The responses from cities across the U.S. to Amazon’s plans for a second headquarters have been overwhelming.
Municipalities have been loud and passionate in their pursuit of the $5 billion facility Amazon said will create 50,000 jobs, with positions averaging more than $100,000 in annual salary. Landing the project will be be an economic boon, and cities are doing everything from sending video messages to Amazon CEO Jeff Bezos to offering to rename part of a city in Amazon’s honor.
Then there’s Austin, where the response from economic development leaders has been much more muted.
Even with the city being touted nationally as a top contender for HQ2 because of its hip culture, number of young professionals, tech talent and other factors, Austin officials have been —at least publicly — quieter in their pursuit than other cities. In some cases, they’ve even distanced themselves from the project.
It's a contrast from cities such as Chicago, where Mayor Rahm Emanuel and Illinois Gov. Bruce Rauner reportedly created a 600-person committee to try to attract Amazon.
Stonecrest City in Atlanta reportedly approved the de-annexation of 345 acres to potentially create a “city of Amazon,” if the online retailer is interested.
In Texas, Frisco’s city staff created a video pitch for Amazon that shows Mayor Jeff Cheney visiting various Frisco-involved public-private projects, such as the Dallas Cowboys’ $1.5 billion training center.
And the University of Texas at Dallas is offering Amazon 100 acres that the university owns near its campus, according to The Dallas Morning News.
“We will aggressively demonstrate that Dallas and our surrounding area would be the perfect spot for (Amazon's) expansive business needs,” Dallas Mayor Mike Rawlings said in an interview shortly after Amazon announced plans for HQ2 on Sept. 7.
That same day, Alan Bernstein, spokesman for Houston mayor Sylvester Turner, told the Houston Chronicle that “the city is very interested” and “feels like it’s well positioned for a number of reasons.”
Also that day, San Antonio Mayor Ron Nirenberg issued a statement that “team San Antonio is ready to show that our city is in the most competitive position possible" when opportunities such as HQ2 arise.
But in Austin, the mayor’s office had little to say at first.
Mayor Steve Adler was not available for comment the day of the announcement, city staff members said. Adler spokesman Jason Stanford told the American-Statesman: “As much as we would like Amazon in town, we are not going to comment on whether or not we are trying to get them.”
Later that day, the Greater Austin Chamber of Commerce confirmed that it would compile and submit a bid for Austin. And Adler has since told the American-Statesman that HQ2 is a “pretty unique opportunity” that could result in “community benefits.” In the days since, though, area economic leaders have had little to say publicly about the Amazon project.
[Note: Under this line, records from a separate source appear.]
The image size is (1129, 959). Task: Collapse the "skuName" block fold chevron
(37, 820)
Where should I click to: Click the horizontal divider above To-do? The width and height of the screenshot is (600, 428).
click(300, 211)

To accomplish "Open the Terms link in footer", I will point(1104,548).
There have been no announcements of partnerships to lure Amazon, or flashy video pitches.
“I’m not convinced that, ultimately, Amazon decides what’s the best match for them based on the kinds of things that some other cities are doing,” Adler said. “The ultimate decision to Amazon is where the best match is, and I don’t think that kind of decision lays out in a messaging to the rest of the world. The city of Austin will submit a proposal, and I think it will address the things that Amazon wants.”
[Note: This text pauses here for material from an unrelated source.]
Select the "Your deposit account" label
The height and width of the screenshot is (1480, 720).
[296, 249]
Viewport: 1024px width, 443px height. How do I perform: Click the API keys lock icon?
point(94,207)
Still, there’s little risk for Austin to be more vocal in its pursuit because doing so only enhances the city's pitch, said John Boyd, head of The Boyd Co., a New Jersey-based corporate site selection consultancy.
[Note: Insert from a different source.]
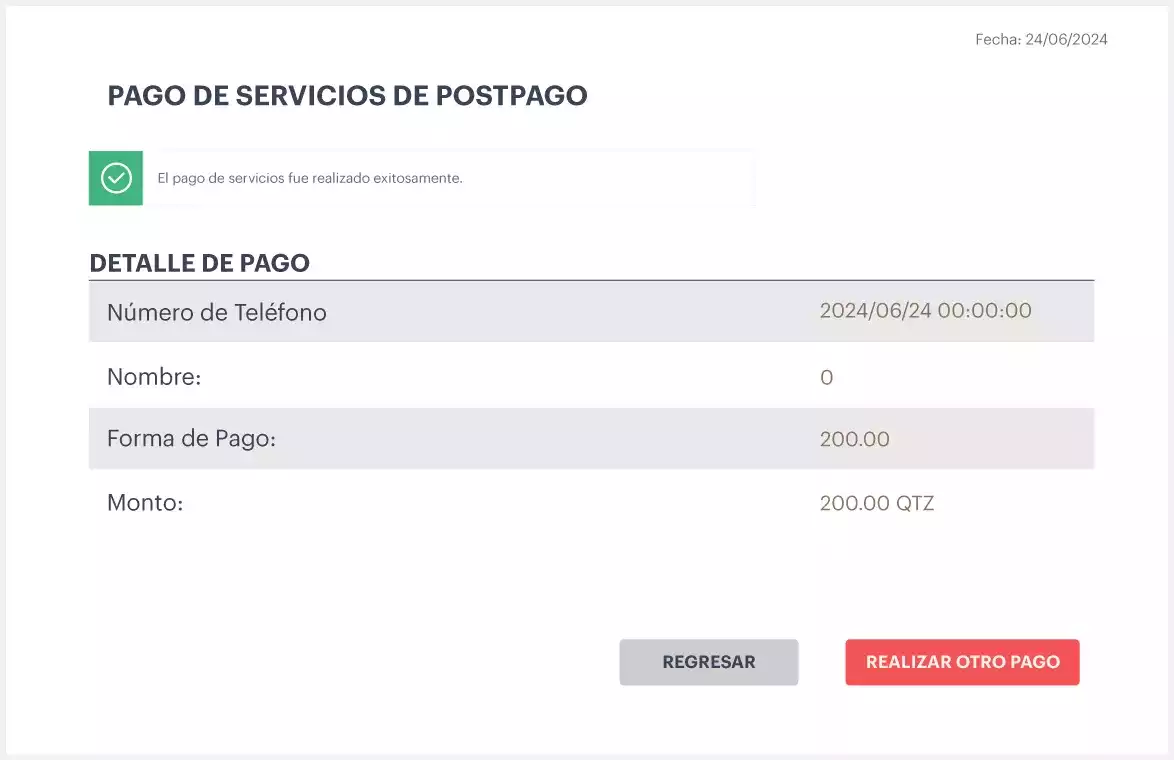Screen dimensions: 1174x760
Task: Click the divider line under DETALLE DE PAGO
Action: click(591, 280)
"Austin has had the benefit of, despite having a less proactive mayor, having influential business people, media, tech people - they've been elevating Austin” in the HQ2 pitch, Boyd said. "One concern is that the mayor of Austin, because of all of the success you've had in economic development, is going on auto pilot. But you have to be a salesman every day because (luring companies ) has never been more competitive."
Boyd also said it's possible that Austin's increasing wariness about giving financial incentives, which Amazon said will be an important factor in determining a location for HQ2, could be causing city leaders to be less vocal about the project.
Austin has been reviewing its incentive program and looking at possibly cutting it back to focus more on the city’s other attractive features when luring businesses.
David Colligan, the city’s head of global management and recruitment, said that Austin is working behind the scenes with other area cities to pitch Amazon a cohesive proposal for the entire region.
“Everyone is acting responsibly to bring the proposal forward as a region,” Colligan said. “We’re all collaborating through working through the chamber.”
Austin officials said the city would respond to Amazon’s proposal by the Oct. 19 deadline. A winning site is expected to be announced next year.
“Ultimately, (HQ2) will not be decided on a cute tweet or a pretty video clip,” Adler said. “These are very serious questions, and they are long-term in nature. What’s going to attract companies to Austin is who we are, our workforce, our culture and our natural beauty.”